[MATERIAL TO PROCESS]

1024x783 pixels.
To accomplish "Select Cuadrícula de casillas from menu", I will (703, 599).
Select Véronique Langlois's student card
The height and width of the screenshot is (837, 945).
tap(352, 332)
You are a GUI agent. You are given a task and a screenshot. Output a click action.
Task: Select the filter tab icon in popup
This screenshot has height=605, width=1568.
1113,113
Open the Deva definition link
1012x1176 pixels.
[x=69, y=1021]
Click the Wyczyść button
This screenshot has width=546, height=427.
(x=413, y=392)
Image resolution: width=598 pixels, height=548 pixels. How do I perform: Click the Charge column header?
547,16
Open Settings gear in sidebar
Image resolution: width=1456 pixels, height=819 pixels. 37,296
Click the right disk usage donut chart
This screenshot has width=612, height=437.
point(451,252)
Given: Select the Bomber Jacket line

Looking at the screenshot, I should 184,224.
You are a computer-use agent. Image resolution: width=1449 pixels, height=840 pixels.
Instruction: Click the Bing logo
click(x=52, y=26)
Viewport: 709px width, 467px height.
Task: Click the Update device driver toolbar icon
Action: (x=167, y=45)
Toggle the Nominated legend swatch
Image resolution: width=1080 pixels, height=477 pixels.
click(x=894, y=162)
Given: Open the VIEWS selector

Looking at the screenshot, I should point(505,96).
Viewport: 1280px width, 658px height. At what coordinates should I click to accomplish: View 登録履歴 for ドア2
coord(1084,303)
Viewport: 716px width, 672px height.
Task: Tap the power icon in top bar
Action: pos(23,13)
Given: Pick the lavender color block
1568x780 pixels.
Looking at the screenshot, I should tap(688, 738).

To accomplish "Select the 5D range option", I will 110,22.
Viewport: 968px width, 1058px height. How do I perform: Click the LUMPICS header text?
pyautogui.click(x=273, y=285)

[/MATERIAL TO PROCESS]

**WORK TASK**.
Copying begins at the line that holds "Instruction: Click the Bing logo" and ends at the last line of the data above, with both included and each line kept exactly.

**TASK OUTPUT**.
Instruction: Click the Bing logo
click(x=52, y=26)
Viewport: 709px width, 467px height.
Task: Click the Update device driver toolbar icon
Action: (x=167, y=45)
Toggle the Nominated legend swatch
Image resolution: width=1080 pixels, height=477 pixels.
click(x=894, y=162)
Given: Open the VIEWS selector

Looking at the screenshot, I should point(505,96).
Viewport: 1280px width, 658px height. At what coordinates should I click to accomplish: View 登録履歴 for ドア2
coord(1084,303)
Viewport: 716px width, 672px height.
Task: Tap the power icon in top bar
Action: pos(23,13)
Given: Pick the lavender color block
1568x780 pixels.
Looking at the screenshot, I should tap(688, 738).

To accomplish "Select the 5D range option", I will 110,22.
Viewport: 968px width, 1058px height. How do I perform: Click the LUMPICS header text?
pyautogui.click(x=273, y=285)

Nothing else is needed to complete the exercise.